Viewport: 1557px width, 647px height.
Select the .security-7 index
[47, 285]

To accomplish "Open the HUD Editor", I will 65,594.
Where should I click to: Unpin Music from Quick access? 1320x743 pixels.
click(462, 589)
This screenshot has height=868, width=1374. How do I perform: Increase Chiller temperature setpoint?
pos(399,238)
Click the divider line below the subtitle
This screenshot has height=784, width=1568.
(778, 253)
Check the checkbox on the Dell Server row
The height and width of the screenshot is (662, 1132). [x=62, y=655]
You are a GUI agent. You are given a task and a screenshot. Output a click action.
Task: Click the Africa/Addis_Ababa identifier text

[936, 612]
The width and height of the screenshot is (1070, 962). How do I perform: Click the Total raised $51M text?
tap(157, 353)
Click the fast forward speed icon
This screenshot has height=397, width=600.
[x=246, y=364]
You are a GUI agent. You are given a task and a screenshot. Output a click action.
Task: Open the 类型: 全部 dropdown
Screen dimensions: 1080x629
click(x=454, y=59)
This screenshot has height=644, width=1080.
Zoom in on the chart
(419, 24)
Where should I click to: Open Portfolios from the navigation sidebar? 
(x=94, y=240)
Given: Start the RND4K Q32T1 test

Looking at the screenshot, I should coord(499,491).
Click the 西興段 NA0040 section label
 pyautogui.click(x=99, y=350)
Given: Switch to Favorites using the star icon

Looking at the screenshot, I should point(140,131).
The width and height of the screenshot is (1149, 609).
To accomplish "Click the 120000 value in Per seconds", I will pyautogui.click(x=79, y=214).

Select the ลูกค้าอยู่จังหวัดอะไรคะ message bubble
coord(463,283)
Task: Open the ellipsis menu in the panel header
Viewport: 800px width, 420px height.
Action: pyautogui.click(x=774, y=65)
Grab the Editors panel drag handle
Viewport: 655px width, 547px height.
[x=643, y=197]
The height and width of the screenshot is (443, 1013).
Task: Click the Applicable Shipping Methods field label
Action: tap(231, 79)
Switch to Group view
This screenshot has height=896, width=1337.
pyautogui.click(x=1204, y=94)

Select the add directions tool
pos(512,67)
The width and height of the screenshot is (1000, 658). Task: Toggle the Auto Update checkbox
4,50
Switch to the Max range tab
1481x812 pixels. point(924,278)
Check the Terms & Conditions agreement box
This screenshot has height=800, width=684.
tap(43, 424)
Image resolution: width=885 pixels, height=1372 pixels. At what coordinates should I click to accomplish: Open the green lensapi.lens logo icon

--

**Exercise aim**
Render every line of the records above as a Markdown table with the columns "No." and "Text", numbering the rows in order and omitting blank lines.

**Task solution**
| No. | Text |
|---|---|
| 1 | Viewport: 1557px width, 647px height. |
| 2 | Select the .security-7 index |
| 3 | [47, 285] |
| 4 | To accomplish "Open the HUD Editor", I will 65,594. |
| 5 | Where should I click to: Unpin Music from Quick access? 1320x743 pixels. |
| 6 | click(462, 589) |
| 7 | This screenshot has height=868, width=1374. How do I perform: Increase Chiller temperature setpoint? |
| 8 | pos(399,238) |
| 9 | Click the divider line below the subtitle |
| 10 | This screenshot has height=784, width=1568. |
| 11 | (778, 253) |
| 12 | Check the checkbox on the Dell Server row |
| 13 | The height and width of the screenshot is (662, 1132). [x=62, y=655] |
| 14 | You are a GUI agent. You are given a task and a screenshot. Output a click action. |
| 15 | Task: Click the Africa/Addis_Ababa identifier text |
| 16 | [936, 612] |
| 17 | The width and height of the screenshot is (1070, 962). How do I perform: Click the Total raised $51M text? |
| 18 | tap(157, 353) |
| 19 | Click the fast forward speed icon |
| 20 | This screenshot has height=397, width=600. |
| 21 | [x=246, y=364] |
| 22 | You are a GUI agent. You are given a task and a screenshot. Output a click action. |
| 23 | Task: Open the 类型: 全部 dropdown |
| 24 | Screen dimensions: 1080x629 |
| 25 | click(x=454, y=59) |
| 26 | This screenshot has height=644, width=1080. |
| 27 | Zoom in on the chart |
| 28 | (419, 24) |
| 29 | Where should I click to: Open Portfolios from the navigation sidebar?  |
| 30 | (x=94, y=240) |
| 31 | Given: Start the RND4K Q32T1 test |
| 32 | Looking at the screenshot, I should coord(499,491). |
| 33 | Click the 西興段 NA0040 section label |
| 34 |  pyautogui.click(x=99, y=350) |
| 35 | Given: Switch to Favorites using the star icon |
| 36 | Looking at the screenshot, I should point(140,131). |
| 37 | The width and height of the screenshot is (1149, 609). |
| 38 | To accomplish "Click the 120000 value in Per seconds", I will pyautogui.click(x=79, y=214). |
| 39 | Select the ลูกค้าอยู่จังหวัดอะไรคะ message bubble |
| 40 | coord(463,283) |
| 41 | Task: Open the ellipsis menu in the panel header |
| 42 | Viewport: 800px width, 420px height. |
| 43 | Action: pyautogui.click(x=774, y=65) |
| 44 | Grab the Editors panel drag handle |
| 45 | Viewport: 655px width, 547px height. |
| 46 | [x=643, y=197] |
| 47 | The height and width of the screenshot is (443, 1013). |
| 48 | Task: Click the Applicable Shipping Methods field label |
| 49 | Action: tap(231, 79) |
| 50 | Switch to Group view |
| 51 | This screenshot has height=896, width=1337. |
| 52 | pyautogui.click(x=1204, y=94) |
| 53 | Select the add directions tool |
| 54 | pos(512,67) |
| 55 | The width and height of the screenshot is (1000, 658). Task: Toggle the Auto Update checkbox |
| 56 | 4,50 |
| 57 | Switch to the Max range tab |
| 58 | 1481x812 pixels. point(924,278) |
| 59 | Check the Terms & Conditions agreement box |
| 60 | This screenshot has height=800, width=684. |
| 61 | tap(43, 424) |
| 62 | Image resolution: width=885 pixels, height=1372 pixels. At what coordinates should I click to accomplish: Open the green lensapi.lens logo icon |